The Magnets: A Talent For Survival

by Michael Welton

A while back The Magnets, and a number of other British a cappella groups, were contacted by an enthusiastic researcher from a TV company with plans to make a UK version of The Sing Off, a kind of X-Factor for American a cappella groups and a surprise hit for the NBC network. “Oh yes, it’s definitely been commissioned” she said sensing our scepticism. “Would The Magnets be interested in competing?” We politely declined, thinking forward to the ignominy of a professional group being beaten out of sight by a group of cute 16 year-old performing arts kids and their simple but energetic Grease medley, but added that we would of course be very interested in a role as mentors or judges. Alas for the UK a cappella scene the next time the researcher called the concept had shrunk to a Christmas special featuring only professional groups (raising the delicious idea of The Magnets duelling The Swingle Singers for best Yuletide medley), before the idea was unceremoniously dropped all together. Definite commission my arse.

Unfortunately third series ratings for The Sing Off are on the slide (blame those new two hour episodes – it’s true, you can have too much a cappella), so that may be the last we hear of a UK version, although the French are giving it a try. But, as Out of the Blue showed on Britain’s Got Talent earlier this year, it certainly won’t be the end of the story for a cappella on TV talent shows. Indeed, it is a little broadcast (or perhaps memory supressed) fact that The Magnets owe much to two such shows for our surviving the tricky passage from student to professional group.

In these Back to the Future days of ‘X-Factor vs Strictly Come Dancing’ Saturday night entertainment it is hard to believe that in the 1990s such light entertainment TV was considered as outmoded as the test card and the continuity announcer’s bow tie. But some TV executives, who now look like visionaries, were determined to prove there was still life in Variety on TV. The Big Big Talent Show was a vehicle for Jonathan Ross, already a star chat show host, and the format was as traditional as they come. Comics were pitted against crooners and acrobats against a cappella groups. Having won through a round of (non-filmed, can you imagine!) public auditions, we were the first act on the first show of this brand new ITV series. It was a pretty daunting proposition for a group that had only been together for 18 months, and by the standards of today’s student groups at least, were pretty shambolic with a repertoire largely limited to a few Rockapella and Kings Singers arrangements.

We were nothing if not cocky though, and being on the first show meant we also got to film the not-for-broadcast pilot in front of a studio audience, so by the time the show proper came around we regarded ourselves as TV veterans. Decked out by the costume department in lime green, purple and orange shirts with matching pin-stripe suits we fairly nailed Paul Simon’s ‘Call Me Al’ but, in a lesson for all wannabe a cappella talent show hopefuls, lost out to a cute ventriloquist’s dummy*. We were in good company. Also beaten on that episode were comedian and now professional Hollywood bad guy Omid Djalli and comedy hero Ed Byrne, while for good or ill the series went on to launch Charlotte Church onto the national stage. Even the ventriloquist, Paul Zerdin (who went on to win the series final by a country mile), has gone on to carve out a successful career on the circuit, including multiple appearances on that holy grail of light entertainments, the Royal Variety Show.
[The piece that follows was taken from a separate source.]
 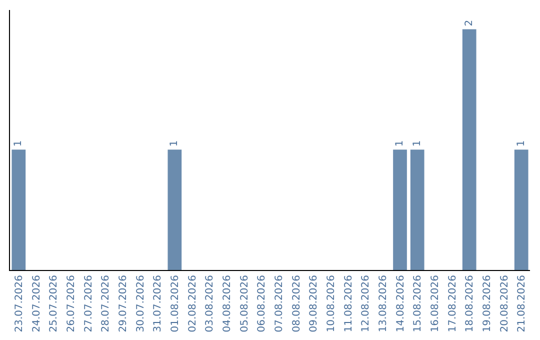 I want to click on x-tick-label: 04.08.2026, so click(x=228, y=304).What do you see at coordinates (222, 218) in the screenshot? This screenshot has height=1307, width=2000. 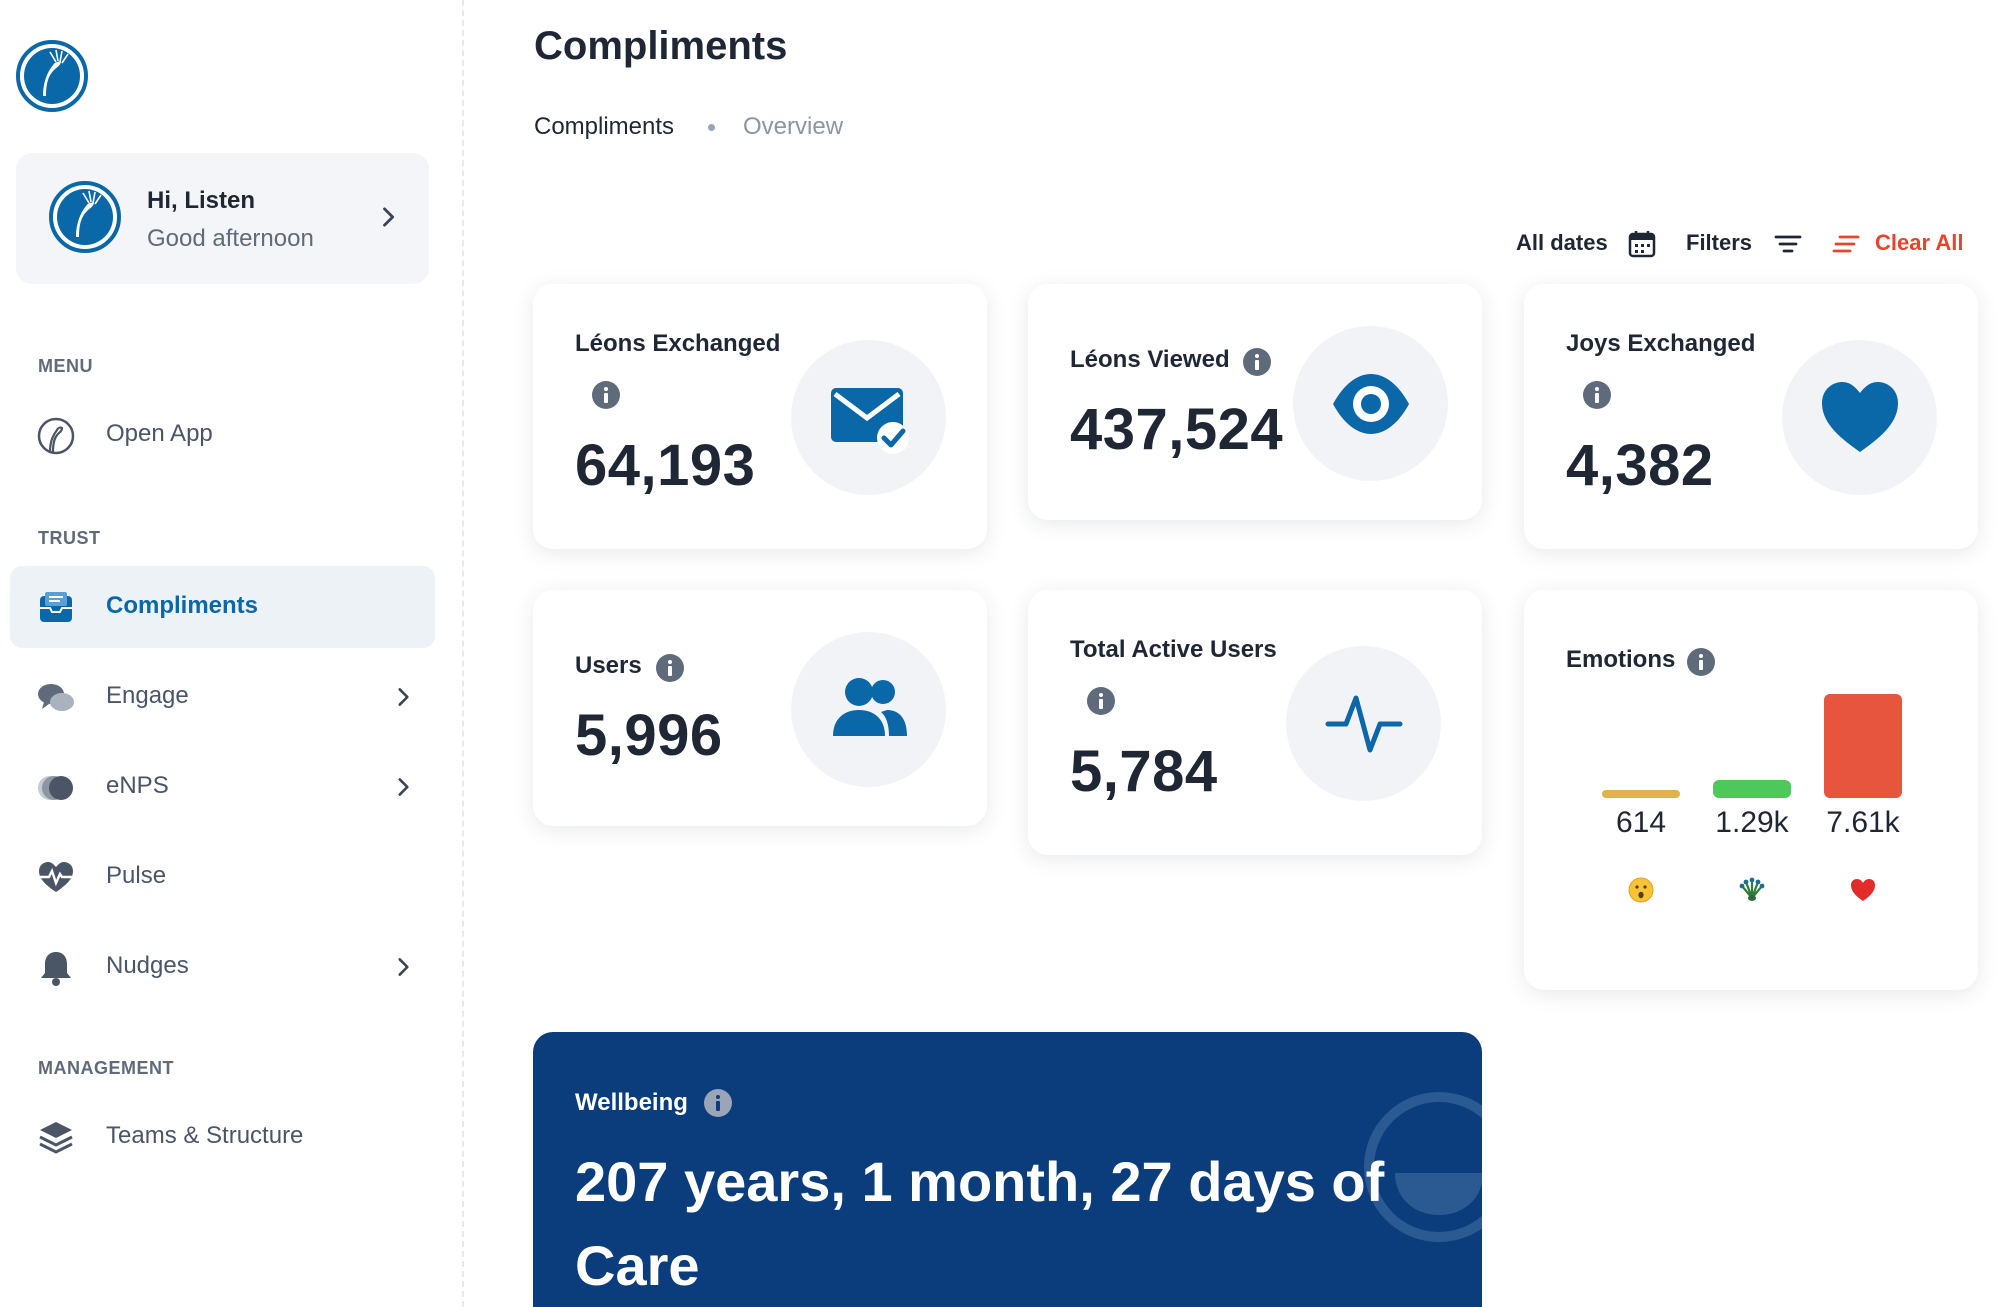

The Big Big Talent show lasted just two series, its creators having failed to come up with Pop Idol/X-Factor/BGT TV gold of placing the same faces in front of the public for 16 weeks in a row. Back then it was just one heat and then, if you’re lucky, the final several weeks later. In those pre-Facebook, pre-website days we had no way of knowing how our performance had gone down with the public (contrast that with the 5000 people who ‘liked’ Out of The Blue on Facebook during their run on BGT). Though we were suddenly being recognised on the Underground, it seemed perfectly natural that our next shows were back on the streets busking alongside the jugglers and clowns of the Edinburgh Fringe Festival. We were too naïve then to even know how to go about getting a venue.

But in our own minds we were now TV stars. Rather than hand it on to the next bunch of students we greedily kept hold of The Magnets, and that taste of glory, that inflated self-perception helped see us through a succession of dead-end managers, no-gig agents, record company A&R rejections and numerous other near misses and disappointments as we balanced the survival of The Magnets with the post-university reality of temping jobs and Milk Round training schemes. It sustained us over four years until our life changing record deal with EMI and our next brush with TV talent show fame, of which more another time. We made it pro. Surely it’s only a matter of time, and possibly a lack of other postgraduate career options, before another student group does the same.

*We had previous with that dummy. He’d beaten us in a talent show at Dagenham Working Men’s club a few weeks previously. Top prize £50.